The abundance of literature in IPP-related complications especially as it applies to infection and mechanical failure rates may overshadow general surgical complications. As stated above, patients that undergo IPP placement often times have more than one condition that predisposes the development of ED. Some of these risk factors are indicative of a lower physiologic reserve. More than half of our patient sample had an ASA score greater than 3 suggestive of a population with numerous comorbidities. Due to our small sample size we could not assess the relationship between lower physiologic reserves in older surgical patients and perioperative outcomes in patients undergoing IPP placement.

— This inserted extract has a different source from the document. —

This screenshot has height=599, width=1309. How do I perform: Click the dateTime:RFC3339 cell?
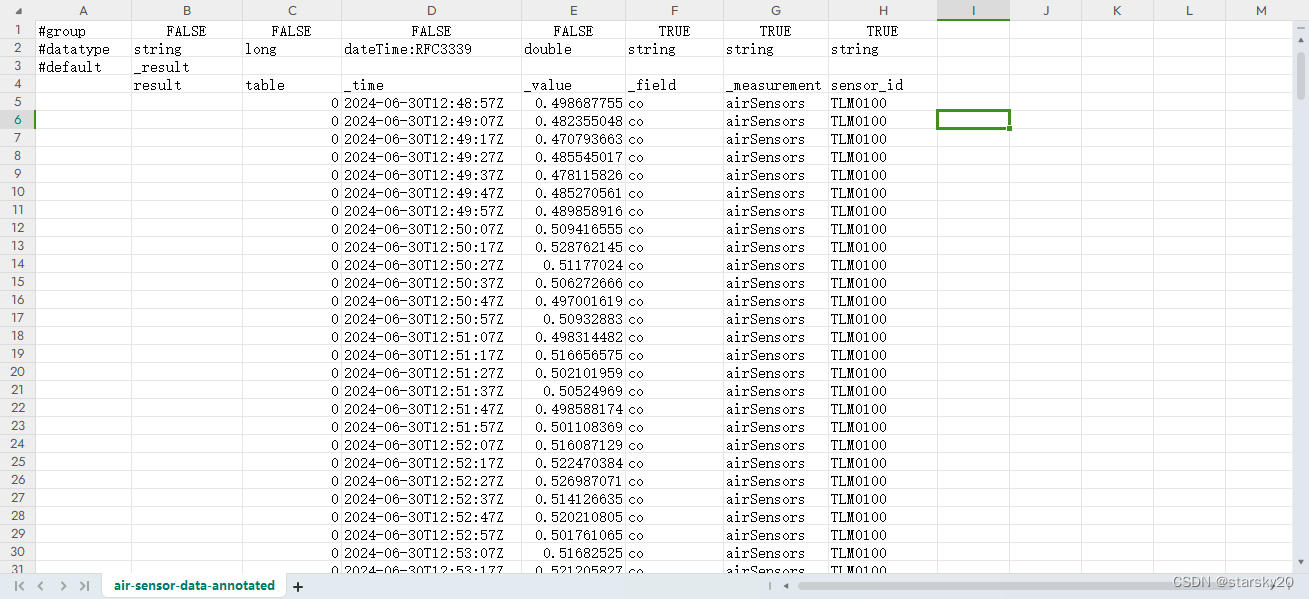pyautogui.click(x=430, y=48)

This current study has multiple limitations. Its small sample size prevented adjusted analysis and thus we were unable to assess for pre-procedure predictors of complications. Our small sample size can be explained: case reporting by participating institutions is not mandatory and institutions have the freedom to decide which surgical procedures to report. Furthermore, minor surgical cases are excluded from the ACS-NSQIP database, which may include IPP placements at some institutions. The number of complications may be underestimated due to the retrospective design of the study. Moreover, the complications rates herein are not stratified by IPP model, manufacturer, antibiotic prophylactic approach employed by the device. In addition, the long-term outcomes such as mechanical failure or scrotal hematoma complications are not captured by the ACS-NSQIP. However, this study provides short-term (30-day) data on the complications, and re-intervention and readmission rates that have not been studied before utilizing a multi-institutional cohort, and these data, in conjunction with the data from the prior studies may be helpful in a more informed counseling the patients seeking to undergo penile prosthesis surgery.
Surgery for penile prosthesis appears to be a safe operation despite the routinely advanced age of the patients requiring it. Complications in the immediate postoperative setting are usually infectious, or those associated with a lower physiologic reserve. This data can be used in the clinical setting for a more informed patient-physician discussion and patient expectation management.
The American College of Surgeons National Surgical Quality Improvement Program and the hospitals participating in the ACS NSQIP are the source of the data used herein; they have not verified and are not responsible for the statistical validity of the data analysis or the conclusions derived by the authors.
Conflicts of Interest: The authors have no conflicts of interest to declare.
Ethical Statement: The study was exempt from institutional review board (IRB) review, in accordance with institutional regulation for dealing with de-identified data.